▶ **Your task**
Count how many lines of the listing below contain the string "coordinates", matching case exactly. Reply with the number alone.

Data entries
Start

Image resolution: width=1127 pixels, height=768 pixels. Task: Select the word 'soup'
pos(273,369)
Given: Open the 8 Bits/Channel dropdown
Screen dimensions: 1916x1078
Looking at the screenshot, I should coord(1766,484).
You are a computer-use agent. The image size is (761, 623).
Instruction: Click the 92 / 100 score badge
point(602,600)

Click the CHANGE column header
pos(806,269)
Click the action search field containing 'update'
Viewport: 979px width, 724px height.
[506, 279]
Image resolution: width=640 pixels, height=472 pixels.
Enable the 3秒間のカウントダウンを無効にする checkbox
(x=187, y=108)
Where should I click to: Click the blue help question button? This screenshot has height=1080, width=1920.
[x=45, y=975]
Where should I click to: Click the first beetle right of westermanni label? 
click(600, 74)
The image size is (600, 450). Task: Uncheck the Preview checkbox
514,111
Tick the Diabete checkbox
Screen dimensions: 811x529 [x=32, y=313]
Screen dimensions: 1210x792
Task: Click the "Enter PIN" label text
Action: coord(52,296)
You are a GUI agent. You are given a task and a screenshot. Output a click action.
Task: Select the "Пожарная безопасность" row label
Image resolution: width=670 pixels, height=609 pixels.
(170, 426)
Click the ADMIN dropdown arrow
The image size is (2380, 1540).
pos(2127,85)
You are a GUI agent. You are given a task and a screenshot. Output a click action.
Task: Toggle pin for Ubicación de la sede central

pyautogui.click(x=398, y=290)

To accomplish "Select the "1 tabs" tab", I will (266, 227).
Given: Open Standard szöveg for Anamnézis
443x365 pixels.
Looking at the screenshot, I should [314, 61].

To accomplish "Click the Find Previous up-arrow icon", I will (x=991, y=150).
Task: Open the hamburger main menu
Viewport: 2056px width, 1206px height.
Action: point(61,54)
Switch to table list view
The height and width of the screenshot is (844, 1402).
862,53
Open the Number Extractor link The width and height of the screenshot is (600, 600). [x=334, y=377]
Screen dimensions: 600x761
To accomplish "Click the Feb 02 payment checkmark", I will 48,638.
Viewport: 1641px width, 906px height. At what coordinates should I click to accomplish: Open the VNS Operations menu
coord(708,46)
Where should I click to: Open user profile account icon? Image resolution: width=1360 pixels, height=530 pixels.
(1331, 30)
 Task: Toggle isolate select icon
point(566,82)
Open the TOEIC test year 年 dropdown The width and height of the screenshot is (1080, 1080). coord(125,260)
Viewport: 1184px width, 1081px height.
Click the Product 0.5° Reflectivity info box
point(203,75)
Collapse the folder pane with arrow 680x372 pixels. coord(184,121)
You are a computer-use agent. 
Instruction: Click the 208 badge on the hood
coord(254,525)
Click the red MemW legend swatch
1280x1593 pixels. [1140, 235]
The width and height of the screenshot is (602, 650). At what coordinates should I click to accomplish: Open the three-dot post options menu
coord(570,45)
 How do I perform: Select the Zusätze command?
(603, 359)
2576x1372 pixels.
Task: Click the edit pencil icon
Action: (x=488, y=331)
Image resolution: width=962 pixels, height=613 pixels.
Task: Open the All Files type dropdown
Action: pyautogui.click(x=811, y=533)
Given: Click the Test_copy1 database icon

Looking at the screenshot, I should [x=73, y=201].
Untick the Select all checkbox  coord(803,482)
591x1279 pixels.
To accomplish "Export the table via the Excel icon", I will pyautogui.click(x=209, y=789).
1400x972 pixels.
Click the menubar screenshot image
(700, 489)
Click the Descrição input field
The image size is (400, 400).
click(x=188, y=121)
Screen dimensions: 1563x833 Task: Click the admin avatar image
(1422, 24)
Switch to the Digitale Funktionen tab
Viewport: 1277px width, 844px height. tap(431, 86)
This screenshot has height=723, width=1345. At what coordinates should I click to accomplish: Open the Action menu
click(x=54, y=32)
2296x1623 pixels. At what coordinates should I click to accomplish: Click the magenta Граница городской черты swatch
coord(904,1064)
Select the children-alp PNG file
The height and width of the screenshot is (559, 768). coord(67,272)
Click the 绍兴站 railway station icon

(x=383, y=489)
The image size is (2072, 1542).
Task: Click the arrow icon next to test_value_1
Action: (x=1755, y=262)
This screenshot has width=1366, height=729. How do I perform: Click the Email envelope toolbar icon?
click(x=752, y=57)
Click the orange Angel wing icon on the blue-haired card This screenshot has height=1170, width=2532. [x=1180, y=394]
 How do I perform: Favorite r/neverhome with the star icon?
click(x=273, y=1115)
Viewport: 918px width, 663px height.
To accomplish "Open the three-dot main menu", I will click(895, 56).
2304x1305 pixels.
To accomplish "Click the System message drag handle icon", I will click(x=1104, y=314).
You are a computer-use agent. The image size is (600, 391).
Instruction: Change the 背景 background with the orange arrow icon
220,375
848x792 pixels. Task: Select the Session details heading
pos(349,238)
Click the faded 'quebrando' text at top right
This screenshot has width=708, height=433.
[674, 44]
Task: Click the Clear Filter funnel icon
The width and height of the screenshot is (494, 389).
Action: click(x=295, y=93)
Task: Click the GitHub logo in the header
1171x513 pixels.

End

▶ **Result of the task**
4